### Exercise details
The line containing "The height and width of the screenshot is (570, 1043)." marks the end; return exactly every line from the start of the records up to and including it, but no pictures.

### Records for the task
==*==
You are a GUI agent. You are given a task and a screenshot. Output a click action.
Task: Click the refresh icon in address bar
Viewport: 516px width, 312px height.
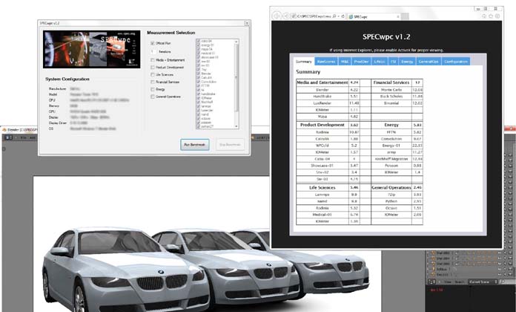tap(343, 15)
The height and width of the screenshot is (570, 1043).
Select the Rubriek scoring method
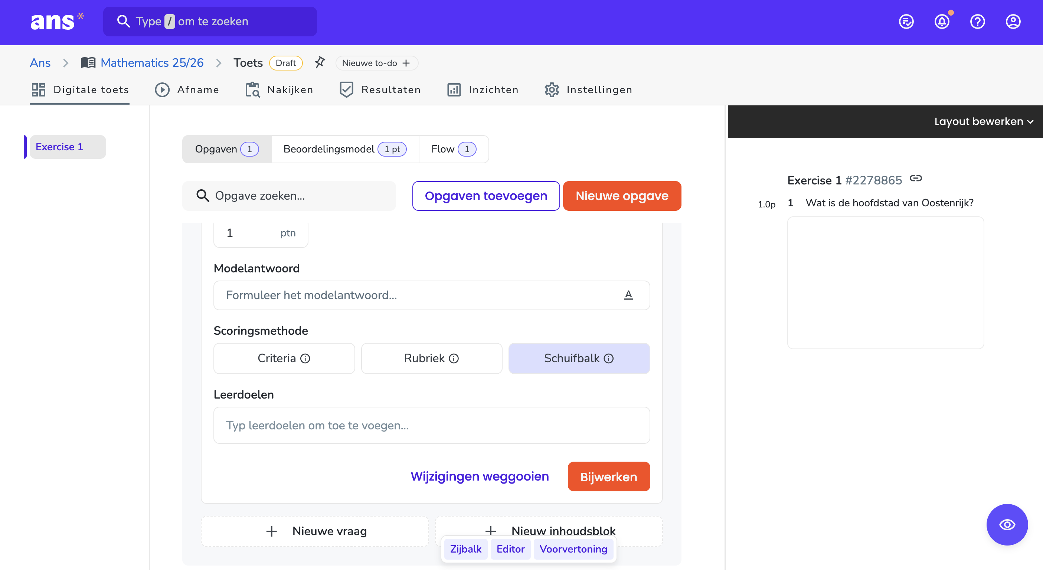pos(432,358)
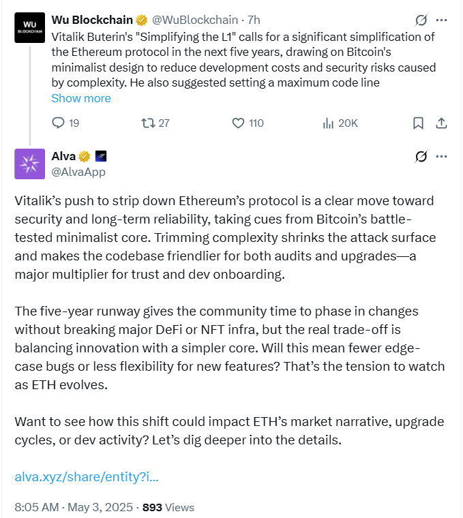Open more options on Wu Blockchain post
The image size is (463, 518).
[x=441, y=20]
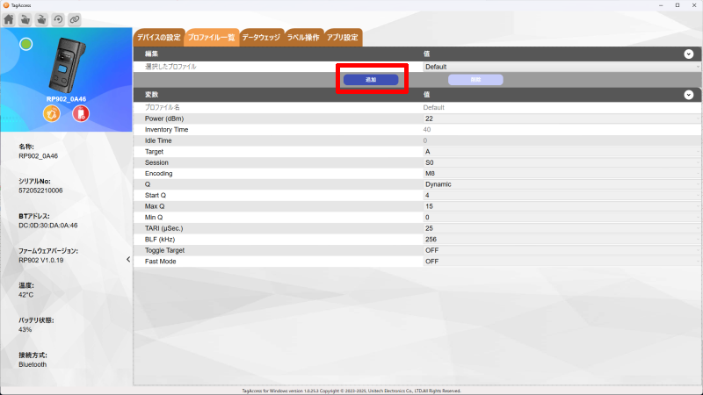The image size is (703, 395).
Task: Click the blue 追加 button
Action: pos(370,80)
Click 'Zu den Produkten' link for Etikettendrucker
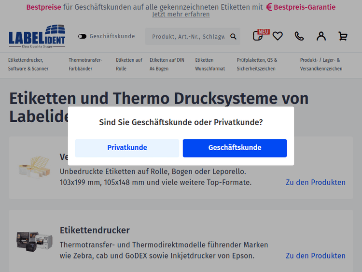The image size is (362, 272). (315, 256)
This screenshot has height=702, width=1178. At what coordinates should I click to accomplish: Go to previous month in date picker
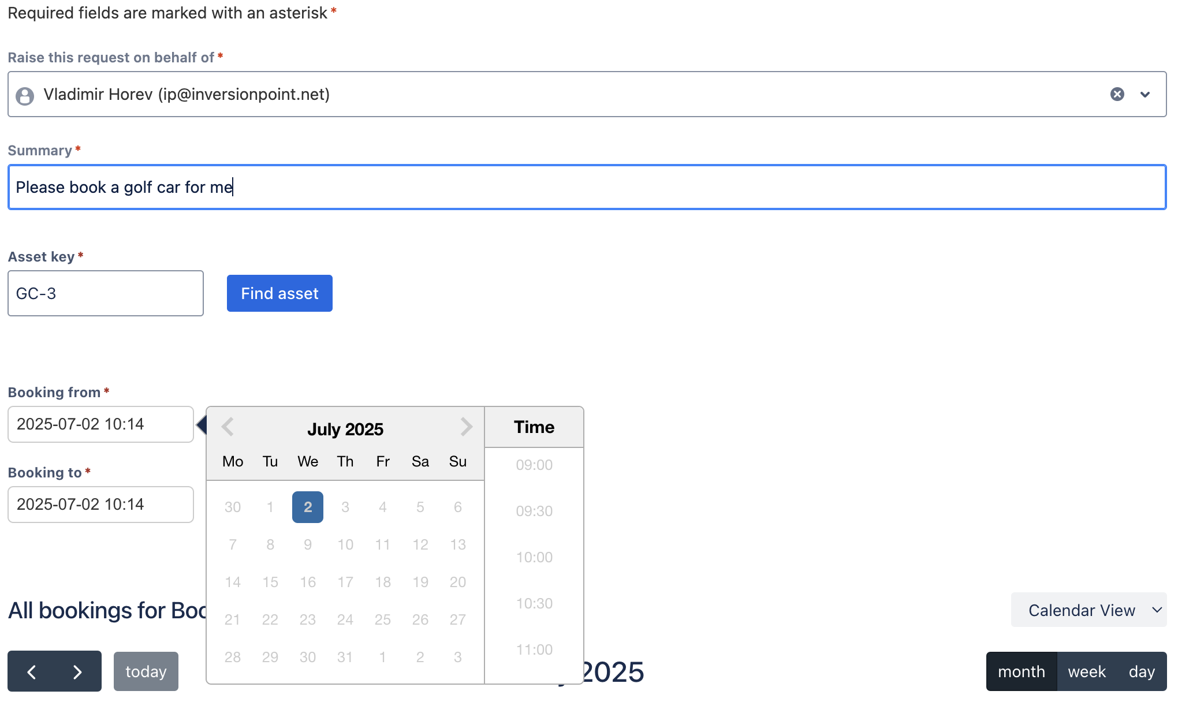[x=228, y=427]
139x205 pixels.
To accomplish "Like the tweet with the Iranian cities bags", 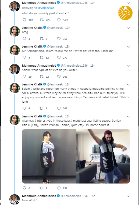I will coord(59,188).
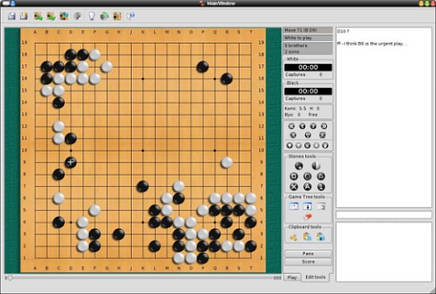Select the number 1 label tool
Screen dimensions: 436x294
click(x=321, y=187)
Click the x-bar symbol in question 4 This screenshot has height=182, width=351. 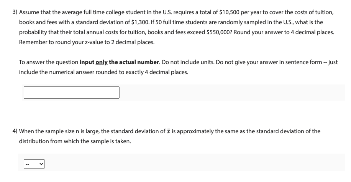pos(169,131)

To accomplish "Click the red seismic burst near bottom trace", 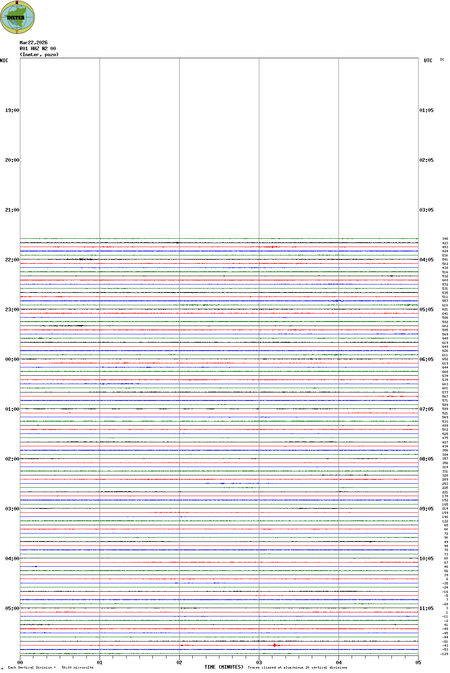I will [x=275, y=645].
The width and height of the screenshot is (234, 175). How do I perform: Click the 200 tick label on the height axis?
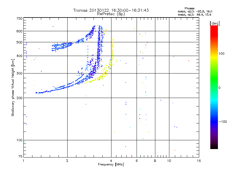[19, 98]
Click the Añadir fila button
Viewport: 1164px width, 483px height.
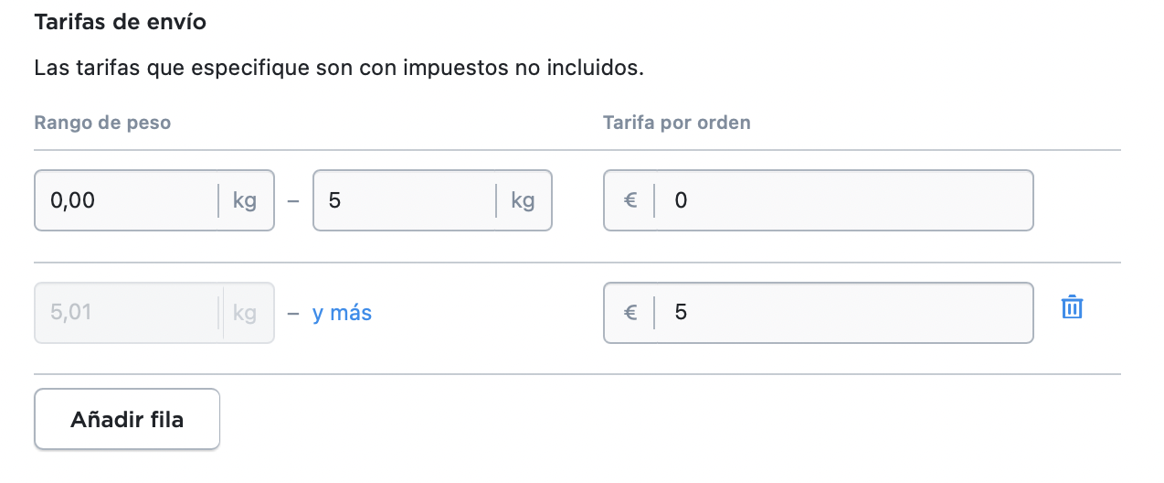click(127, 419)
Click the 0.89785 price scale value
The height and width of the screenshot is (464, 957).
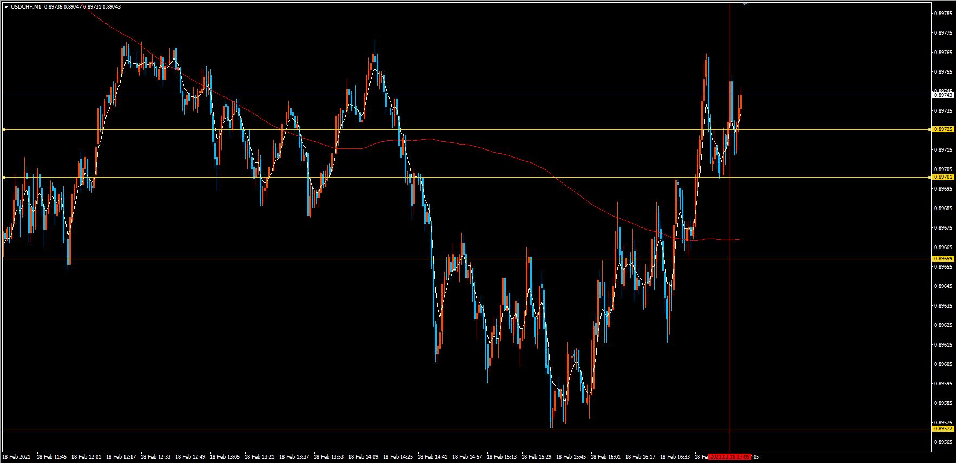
==*==
### Completed task
You are a GUI agent. You are given a task and a screenshot. Output a click action.
Task: Click the refresh icon in address bar
Viewport: 516px width, 312px height.
tap(343, 15)
The height and width of the screenshot is (570, 1043).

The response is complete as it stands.